WHAT TO PRODUCE
Each line of the data should be repeated precisely.

EXTRACTED INFORMATION
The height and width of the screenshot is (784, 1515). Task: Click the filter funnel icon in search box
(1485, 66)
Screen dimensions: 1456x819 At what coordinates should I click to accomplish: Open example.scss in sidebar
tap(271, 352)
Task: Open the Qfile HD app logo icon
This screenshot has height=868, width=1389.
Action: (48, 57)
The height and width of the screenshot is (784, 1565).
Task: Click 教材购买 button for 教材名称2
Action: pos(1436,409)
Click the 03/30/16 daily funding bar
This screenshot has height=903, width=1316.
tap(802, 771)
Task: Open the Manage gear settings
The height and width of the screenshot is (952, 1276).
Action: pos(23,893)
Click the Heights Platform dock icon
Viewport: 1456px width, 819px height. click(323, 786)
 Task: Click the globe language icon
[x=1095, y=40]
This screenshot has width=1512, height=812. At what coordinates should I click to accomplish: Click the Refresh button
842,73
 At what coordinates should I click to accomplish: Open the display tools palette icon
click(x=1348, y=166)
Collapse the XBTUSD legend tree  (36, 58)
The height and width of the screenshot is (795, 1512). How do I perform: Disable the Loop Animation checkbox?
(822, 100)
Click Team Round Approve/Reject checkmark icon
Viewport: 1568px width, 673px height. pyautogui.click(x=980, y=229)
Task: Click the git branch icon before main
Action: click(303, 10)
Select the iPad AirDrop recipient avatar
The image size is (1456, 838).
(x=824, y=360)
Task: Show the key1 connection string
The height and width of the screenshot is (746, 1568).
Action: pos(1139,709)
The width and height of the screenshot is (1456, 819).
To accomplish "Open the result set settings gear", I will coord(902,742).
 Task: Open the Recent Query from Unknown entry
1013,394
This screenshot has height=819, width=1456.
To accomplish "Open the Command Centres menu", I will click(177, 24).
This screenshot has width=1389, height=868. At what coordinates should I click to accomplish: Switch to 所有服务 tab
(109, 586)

SOLUTION TO THIS PROBLEM
The height and width of the screenshot is (784, 1515). Task: Click the filter funnel icon in search box
(1485, 66)
Screen dimensions: 1456x819 At what coordinates should I click to accomplish: Open example.scss in sidebar
tap(271, 352)
Task: Open the Qfile HD app logo icon
This screenshot has height=868, width=1389.
Action: (48, 57)
The height and width of the screenshot is (784, 1565).
Task: Click 教材购买 button for 教材名称2
Action: pos(1436,409)
Click the 03/30/16 daily funding bar
This screenshot has height=903, width=1316.
tap(802, 771)
Task: Open the Manage gear settings
The height and width of the screenshot is (952, 1276).
Action: pos(23,893)
Click the Heights Platform dock icon
Viewport: 1456px width, 819px height. click(323, 786)
 Task: Click the globe language icon
[x=1095, y=40]
This screenshot has width=1512, height=812. At what coordinates should I click to accomplish: Click the Refresh button
842,73
 At what coordinates should I click to accomplish: Open the display tools palette icon
click(x=1348, y=166)
Collapse the XBTUSD legend tree  (36, 58)
The height and width of the screenshot is (795, 1512). How do I perform: Disable the Loop Animation checkbox?
(822, 100)
Click Team Round Approve/Reject checkmark icon
Viewport: 1568px width, 673px height. pyautogui.click(x=980, y=229)
Task: Click the git branch icon before main
Action: click(303, 10)
Select the iPad AirDrop recipient avatar
The image size is (1456, 838).
(x=824, y=360)
Task: Show the key1 connection string
The height and width of the screenshot is (746, 1568).
Action: pos(1139,709)
The width and height of the screenshot is (1456, 819).
To accomplish "Open the result set settings gear", I will coord(902,742).
 Task: Open the Recent Query from Unknown entry
1013,394
This screenshot has height=819, width=1456.
To accomplish "Open the Command Centres menu", I will click(177, 24).
This screenshot has width=1389, height=868. At what coordinates should I click to accomplish: Switch to 所有服务 tab
(109, 586)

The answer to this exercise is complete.